Right now my favourite spring spectacle is emerging. It’s a close run thing, there are many natural sights that vie for my attention; the swallow lifts my spirits and the dawn chorus makes waking a pleasure. Bluebells dominate the cool woodland floor and the canopy pulses with songbirds sporting their brightest finery.

The increasing sunlight and warmth creates the conditions for the generous clusters of tiny white blossoms amongst Britain’s hedgerows and fields. For me, the most comforting sign of spring is the Hawthorn.

Hawthorn is host to all manner of wildlife, chiefly insects and birds. Many bird species favour nesting in hawthorn due to it’s dense thorny crown. Many birds and rodents enjoy it’s berries late into the year, in fact we humans can make culinary use of it as well as using the timber for furniture, turning or burning. My father in law has turned some beautiful bowls from this dense wood and my grandad always placed a hawthorn log on the fire before retiring to bed, it was the best way of guaranteeing the fire was still live in the morning.

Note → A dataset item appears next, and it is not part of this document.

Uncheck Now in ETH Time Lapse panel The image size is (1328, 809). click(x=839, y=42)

It’s dense structure makes it an ideal hedging plant, it makes a stock proof barrier for decades and it withstands the rather cumbersome mechanical hedge cutting regimes employed ever since farming became mechanised.

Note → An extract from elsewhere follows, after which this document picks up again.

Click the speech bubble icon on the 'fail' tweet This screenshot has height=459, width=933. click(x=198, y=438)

In ancient times hawthorn attracted much superstition, it was viewed as a symbol of fertility. Its delicate leaves and flowers were used as May Day garlands. A common belief was that death would follow if the hawthorn was brought into the house – the Medievals believed that the blossom smelled like death!!

I don’t consider myself morbid, I certainly wouldn’t go around sniffing corpses but I rather like the smell of the blossom. Caught by a day of warm sunshine the blossom can create a heady aroma within several metres vicinity of the tree. When I’m running along the trails and fields I may not see the tree amongst its more dominant neighbours, but breathing deeply I can certainly smell it.

There has been times when I haven’t enjoyed it so much. I once had to help create a forest school on a piece of unloved woodland. To my alarm literally every tree was a hawthorn and I lost count of the times when I almost became one with the tree, my clothing snared in their branches as I tried to lop, fell and shape the trees and the surrounding grounds into a safe environment for the primary school pupils.

But, like the respect that develops for a worthy adversary, I gradually appreciated Hawthorn for its tenacious properties and the all round good it can do within the ecosystem.

Twenty years ago my wife and I came close to emigrating, we were at the primary stages of departing these shores for a far off land. Every spring in the twenty years since, I stop at the hawthorn in blossom, inhale deeply, and feel grateful that we stayed. I would have missed them so much.

I’ll leave the final word to Rabbie Burns, he loved hawthorn. The Lass of Cessnock Burn was ‘spotless like the flow’ring thorn/ with flowers so white and leaves so green.’

Published by Jamie Glazebrook

Fear of a flat planet.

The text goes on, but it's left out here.